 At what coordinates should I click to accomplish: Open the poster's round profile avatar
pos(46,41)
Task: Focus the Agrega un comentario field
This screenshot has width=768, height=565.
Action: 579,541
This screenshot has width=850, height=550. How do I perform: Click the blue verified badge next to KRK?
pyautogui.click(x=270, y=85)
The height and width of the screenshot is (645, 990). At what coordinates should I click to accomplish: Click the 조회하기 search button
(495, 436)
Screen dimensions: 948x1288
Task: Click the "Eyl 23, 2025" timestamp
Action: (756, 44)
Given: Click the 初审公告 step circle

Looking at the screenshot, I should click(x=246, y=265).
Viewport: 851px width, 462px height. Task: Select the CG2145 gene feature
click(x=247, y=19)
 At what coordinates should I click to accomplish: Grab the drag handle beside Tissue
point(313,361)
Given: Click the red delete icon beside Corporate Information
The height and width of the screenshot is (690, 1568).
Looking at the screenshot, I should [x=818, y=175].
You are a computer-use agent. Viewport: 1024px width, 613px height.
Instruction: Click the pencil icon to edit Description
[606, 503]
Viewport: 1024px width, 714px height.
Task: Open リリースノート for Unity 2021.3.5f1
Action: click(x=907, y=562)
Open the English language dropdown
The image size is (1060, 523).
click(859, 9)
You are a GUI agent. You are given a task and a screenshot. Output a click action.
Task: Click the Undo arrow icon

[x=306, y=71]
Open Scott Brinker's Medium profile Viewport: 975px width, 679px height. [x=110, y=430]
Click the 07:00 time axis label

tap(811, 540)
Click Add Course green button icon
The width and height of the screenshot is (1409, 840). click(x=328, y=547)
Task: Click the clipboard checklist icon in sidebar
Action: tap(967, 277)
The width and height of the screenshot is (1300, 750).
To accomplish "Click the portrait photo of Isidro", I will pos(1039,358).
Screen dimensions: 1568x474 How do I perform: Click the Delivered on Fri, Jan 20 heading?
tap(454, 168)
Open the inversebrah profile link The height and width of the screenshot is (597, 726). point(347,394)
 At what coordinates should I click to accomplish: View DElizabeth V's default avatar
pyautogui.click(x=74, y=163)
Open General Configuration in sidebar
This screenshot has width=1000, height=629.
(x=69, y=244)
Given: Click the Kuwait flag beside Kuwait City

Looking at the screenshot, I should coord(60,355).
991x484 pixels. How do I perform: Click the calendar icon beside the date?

++++++++++

What the exercise asks. Word for word, write out all of the entries again.

Solution for this exercise.
 At what coordinates should I click to accomplish: Open the poster's round profile avatar
pos(46,41)
Task: Focus the Agrega un comentario field
This screenshot has width=768, height=565.
Action: 579,541
This screenshot has width=850, height=550. How do I perform: Click the blue verified badge next to KRK?
pyautogui.click(x=270, y=85)
The height and width of the screenshot is (645, 990). At what coordinates should I click to accomplish: Click the 조회하기 search button
(495, 436)
Screen dimensions: 948x1288
Task: Click the "Eyl 23, 2025" timestamp
Action: (756, 44)
Given: Click the 初审公告 step circle

Looking at the screenshot, I should click(x=246, y=265).
Viewport: 851px width, 462px height. Task: Select the CG2145 gene feature
click(x=247, y=19)
 At what coordinates should I click to accomplish: Grab the drag handle beside Tissue
point(313,361)
Given: Click the red delete icon beside Corporate Information
The height and width of the screenshot is (690, 1568).
Looking at the screenshot, I should [x=818, y=175].
You are a computer-use agent. Viewport: 1024px width, 613px height.
Instruction: Click the pencil icon to edit Description
[606, 503]
Viewport: 1024px width, 714px height.
Task: Open リリースノート for Unity 2021.3.5f1
Action: click(x=907, y=562)
Open the English language dropdown
The image size is (1060, 523).
click(859, 9)
You are a GUI agent. You are given a task and a screenshot. Output a click action.
Task: Click the Undo arrow icon

[x=306, y=71]
Open Scott Brinker's Medium profile Viewport: 975px width, 679px height. [x=110, y=430]
Click the 07:00 time axis label

tap(811, 540)
Click Add Course green button icon
The width and height of the screenshot is (1409, 840). click(x=328, y=547)
Task: Click the clipboard checklist icon in sidebar
Action: tap(967, 277)
The width and height of the screenshot is (1300, 750).
To accomplish "Click the portrait photo of Isidro", I will pos(1039,358).
Screen dimensions: 1568x474 How do I perform: Click the Delivered on Fri, Jan 20 heading?
tap(454, 168)
Open the inversebrah profile link The height and width of the screenshot is (597, 726). point(347,394)
 At what coordinates should I click to accomplish: View DElizabeth V's default avatar
pyautogui.click(x=74, y=163)
Open General Configuration in sidebar
This screenshot has width=1000, height=629.
(x=69, y=244)
Given: Click the Kuwait flag beside Kuwait City

Looking at the screenshot, I should coord(60,355).
991x484 pixels. How do I perform: Click the calendar icon beside the date?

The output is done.